By Mahin Hassibi
I have come to the conclusion — albeit reluctantly — that selling sex for money or a dollar-substitute, cannot be posed as an “either/or” question.
There are women who are forced, sold into slavery, deceived by promises, threatened by addicted husbands, low-life pimps or organized crime groups. There are war refugees who need to feed a family, little girls fleeing incest, or college graduates, calculating the cost-benefit of being a 9-5 seceretary or earning the same amount in fewer hours.
We all know that both hunger and desire for luxury may be motivating factors; therefore, the blanket judgment sounds superficial and irrelevant.
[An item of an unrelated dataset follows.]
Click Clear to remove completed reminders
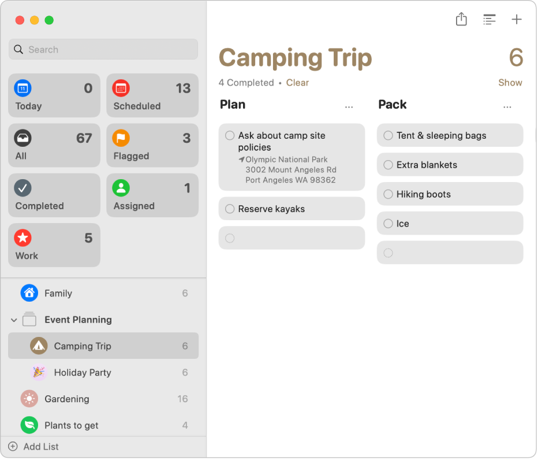 pos(297,83)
In some societies prostitution, legal or tolerated, used to be considered necessary in order to protect the sanctity of the family and the virtue of married women. At the same time, it was severely condemned by the respectable women and even some men.
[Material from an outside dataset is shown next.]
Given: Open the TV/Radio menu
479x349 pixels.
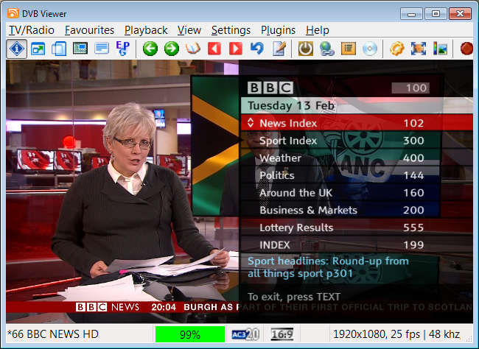Looking at the screenshot, I should 31,30.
I think perhaps a new chapter should be opened in this debate by asking the men why they are interested in buying sex, rather than earning it through hard work?
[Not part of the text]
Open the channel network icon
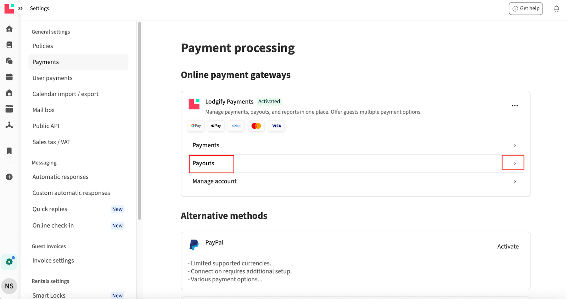The image size is (567, 299). [x=9, y=125]
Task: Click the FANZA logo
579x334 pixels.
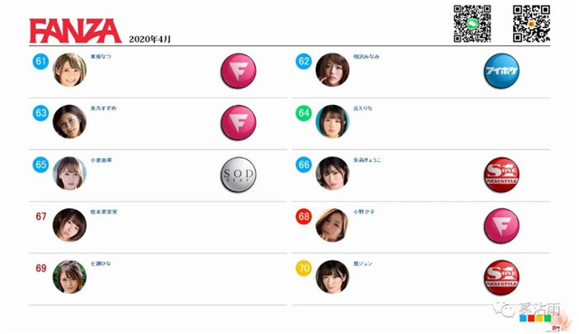Action: coord(75,31)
How could they earn it? They could earn it by giving women pleasure, discovering what makes women want to have sex with them. They could consider sex as a two-way communication, rather than an exercise of power over another person.
Without the demand for sex in exchange-for-money, there will be a decrease in women selling their bodies. Then, maybe women will learn to demand money for all the different ways that their labor contributes to society.
Mahin Hassibi is a Professor of Clinical Psychiatry (Ret.) at New York Medical College.